Saturday, June 15, 2013

That's Life

Emboldened by a sense of life very much his own, they said that he set out to be nothing, nothing at all (a strenuous task if you will). He lived beyond days, weeks and months, and years were not of his concern. Some folks, always ready for those sightings, began to see him in a different light; maybe he was truly not of this world. But others, the jugglers and  jesters in town, said things with a smile and even asked for something of his body, just for the living room they said, or perhaps bedroom. All that and more, the daily fun and games never missing.

Then one day he got up feeling he had arrived, or so he said, because he spoke on the sidelines of tenses. The truth is that he moved like no one on the streets, and people noticed. Free at last. He was now nothing, nothing at all of this world.

When careless, in his euphoria (or who knows), stepping off the sidewalk, he got on the wrong trip with a delivery truck, dragged for what seemed an eternity. A horrid death.
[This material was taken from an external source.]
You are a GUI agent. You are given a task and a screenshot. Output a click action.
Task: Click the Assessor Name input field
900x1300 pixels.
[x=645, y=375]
That’s life, now people say. The worst they could say in his memory. But, then,
 by saying so they are confirming the validity of his escape –or quest.   



Monday, May 6, 2013



The guy came out of nowhere, as if lacking a true face, or so it seemed, with a certain whiteness of hands and gestures. Tight-lipped, he looked like the type reluctant to speak the words, the expected words, like those children who refuse to smile at the photographer's lens. But something about him, I don’t know, he couldn’t fool me (there, underneath, deep down, the scream was there). In his eyes, you could tell the intention, someone who kept some secret, the secret of the other who looks at him (his eyes in the mirror like those eyes in a painting that follow you). I wanted, what’s more, I would . . . But then, at that moment I heard my name. Back outside the bathroom, the crowd, the music; someone had crack-opened the door, Janet was calling me.

He disappeared from the mirror.


Saturday, March 2, 2013

The dream (or movie)

The dream about a film, or the film about a dream, I can’t hardly tell anymore (as always happens, like a child grabbing on to the rest arms, trying to prolong the movie’s last gleams, before being splashed with light in the Lyceum, snapped out of the Sunday matinee and back to the alcoholic father stumbling home later tonight).

What remains with me is the end, something of a young lady whose incongruent face I can’t tell anymore if smiling, but nothing ironic, appears at the end talking about the characters, in what seems like a French New Wave film from the early 60s. In that last coda of a scene, the camera cuts to her boyfriend (I don’t remember the other characters) now sitting next to her, and the actor says that when he turns 60 he’ll start worrying about his final act, but for now life is rolling. At that point the young lady turns and looks at me, to the camera, and her face freezes on the screen. With that freeze-frame the movie ends. But it turns out they were all dead, all the actors, even she (the movie being so old).

I don’t remember if they knew it, that the movie would eventually come to a freeze, and hence the incongruity of the young lady who looking into the film from an outside perspective, she too was playing her role; as if actors could not escape, talking, smiling, dancing, kissing, making love scenes, as if those in that movie would always be walking the Paris postcard streets. And yet there was something about her face, about her eyes when she looked straight at the camera, something that stays with me to this day, as if deep down she knew (about the freeze frame).

Wednesday, February 6, 2013


Me preguntaban si conocía a aquella mujer no tan joven. Su mirada insistente, como si dependiera de mi reconocimiento para salvarse, para tener vida en este mundo.

Había en ella, en sus ojos, luces de recuerdos ya inexistentes; me miraba como si penetrara esta vestimenta de tiempo, como si penetrara mis luces más sombrías por dentro. Engatusamientos, supuse, embelecos de mujer que no parpadea.

No obstante, hubiera querido decir que sí. Pero me arriesgaba. Al fin he dicho que no, y fue el gran pesar: sus ojos se humedecieron, reflejaban la mayor tristeza, la más pura desesperanza. Y desapareció en el hueco oscuro de la noche. Quise pero no alcancé siquiera a consolarla.    

Luego he sabido era mi hermana, según Mamá me ha confesado (aquel aborto  tardío y bochornoso).



 They asked if I knew the woman, not so young; something about her face, what exactly, I couldn’t tell. Her insistent eyes, as if she depended on my recognition to save herself, to have a life in this world.

Again, there was something in her, in her eyes, like glimmers of memories not unfamiliar; she looked at me as if piercing this new look of the times, these smart clothes, as if penetrating into my darker lights inside. Crafty lady, I told myself, deceits of a woman who doesn’t blink.

Even so, I wanted to say yes. But I was taking a risk, too much of a risk. I finally said no, and it was the greatest sorrow: her eyes filled with tears, reflecting the greatest sadness, pure hopelessness.  I wanted to comfort her, but it was too late. She disappeared into the dark hole of the night, as a reflection in a mirror.

Later I’ve known the truth. She was my sister, according to Mom’s confession (that late and shameful abortion).